Dire Ron Hubbard è dire Dianetics. Ma forse non è ancora dire abbastanza. Perché Ron Hubbard - e Dianetics, libro pubblicato a metà del secolo scorso - vogliono dire “Scientology”. Che non si saprebbe definire con precisione: una organizzazione religiosa (o forse meglio “parareligiosa”)? Si potrebbe ritenere di sì, visto che agli adepti si richiede di credere che dentro ogni essere umano si conservi lo spirito di un alieno deportato sul pianeta Terra svariati milioni di anni fa, per mano di un’entità galattica che risponderebbe al nome di Xenu… Eppure, nonostante il fondatore avesse dichiarato ai suoi collaboratori “mi piacerebbe fondare una religione” (secondo il monito, rivelato dal figlio Ron Hubbard jr., a tener sempre bene a mente che “per diventare milionari bisogna fondare una religione”) l’immagine che Scientology tiene a mostrare al meglio è quella di una specie di scuola, grazie alla quale (grazie cioè a tutto ciò che vi viene insegnato) è possibile conoscere le potenzialità della propria mente e utilizzarle al meglio (e grazie, anche alla tecnologia che vi si usa, come la “macchina della verità in grado di liberare la mente dalle masse che bloccano il flusso dell'energia”). Scienza o fede, insomma?
A questa e a tante altre domande sulla natura e sull’operato di Scientology - organizzazione diffusa a livello planetario, che dispone di mezzi economici impressionanti e vanta, come noto, testimonial del calibro di Tom Cruise e John Travolta - prova a rispondere nel suo eccellente saggio La prigione della fede (eloquente fin dal titolo), appena edito da Adelphi, il giornalista Premio Pulitzer Lawrence Wright. E lo fa documentando con precisione manichea gli usi e gli abusi che l’organizzazione mette in campo contro chi la abbandona o le si mette contro, ma anche e soprattutto contro chi intende farne parte; e le prassi con le quali Scientology ha accresciuto la propria diffusione e il proprio potere tranne specifici programmi di infiltrazione di suoi uomini presso gli uffici di tutti i governi ai quali è riuscita ad arrivare. Il reportage - cauto ma netto - si basa su una caterva di materiali bibliografici (dove le notizie sono spesso accompagnate dai legali di parte, che si affrettano a smentire questa o quella affermazione; Scientology ha un grosso staff di legali alle spalle, anche perché se ne è dovuta servire in occasione delle tante cause intentate per “lavaggio del cervello”, “abusi psicologici nei confronti di persone fragili”, sfruttamento, maltrattamento...) e di interviste a chi è stato all’interno di Scientology (o ne fa ancora parte).

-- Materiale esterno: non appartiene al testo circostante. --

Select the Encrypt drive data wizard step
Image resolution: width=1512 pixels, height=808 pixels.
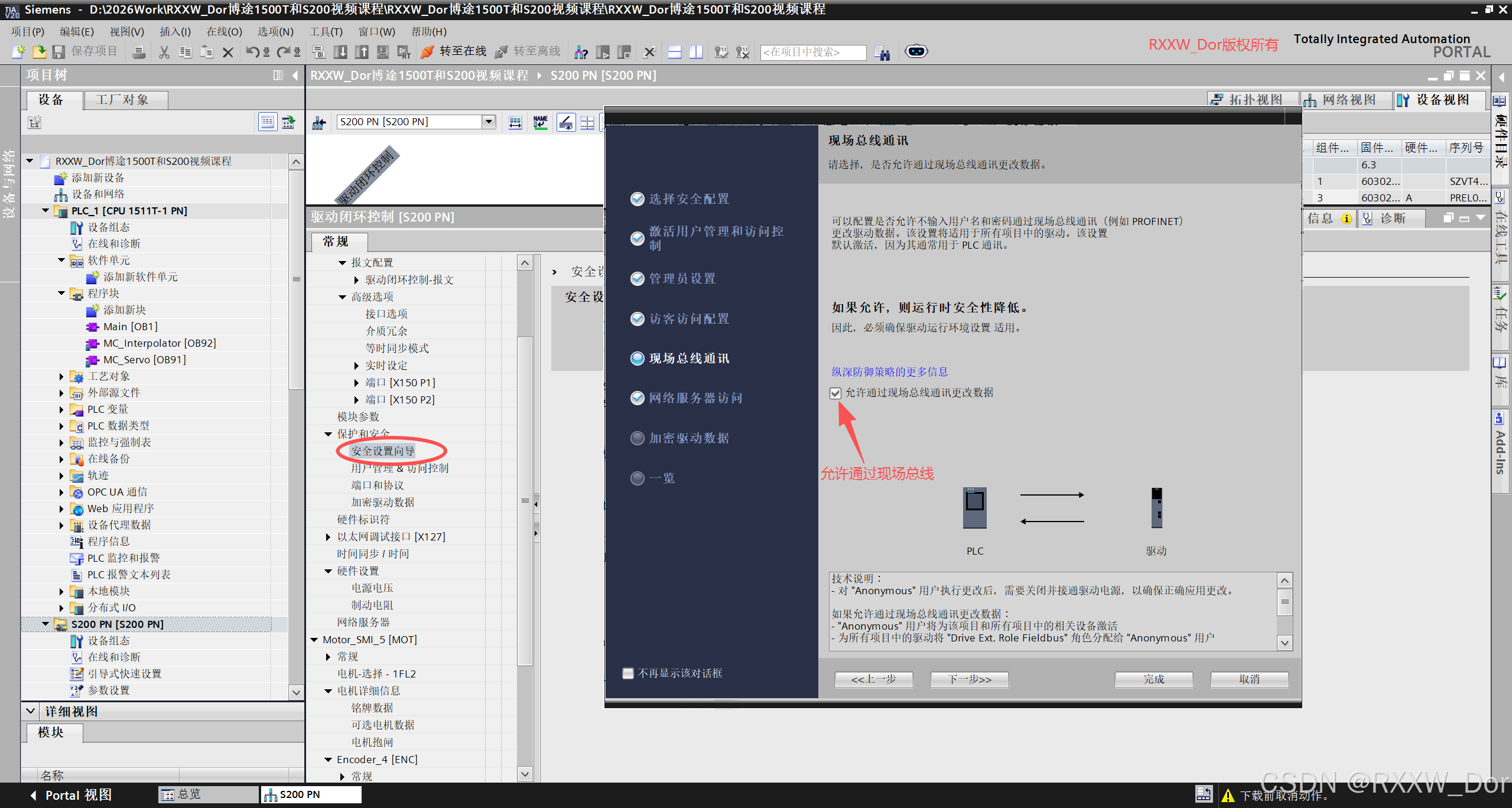(689, 438)
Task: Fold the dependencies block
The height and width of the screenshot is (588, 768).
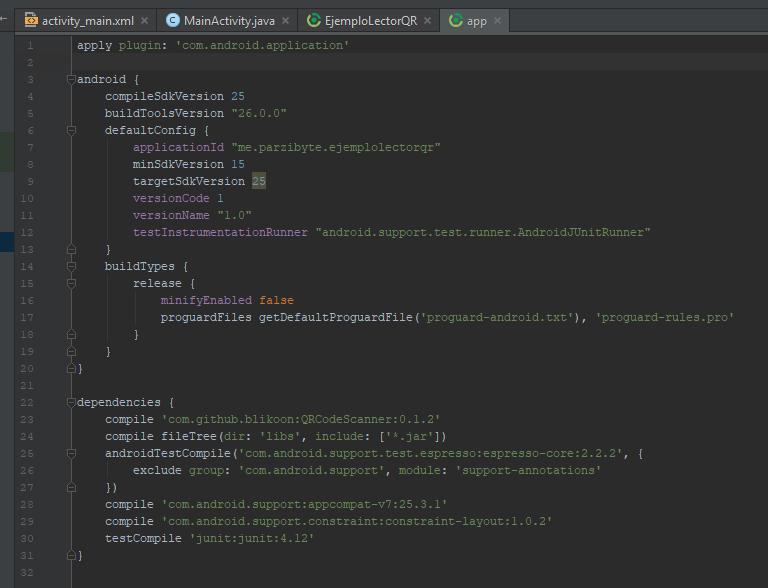Action: (72, 402)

Wright fa il punto della situazione sulla questione “Scientology” e lo fa nella maniera migliore: lasciando cioè che il lettore si faccia un’idea propria, a partire dai materiali offerti e pubblicati. Un po’ di sana conoscenza, che sgombri il campo da tanta disinformazione (quando non mistificazione).
Lawrence Wright, La prigione della fede, ed. Adelphi, 2016, pp. 530, euro 28.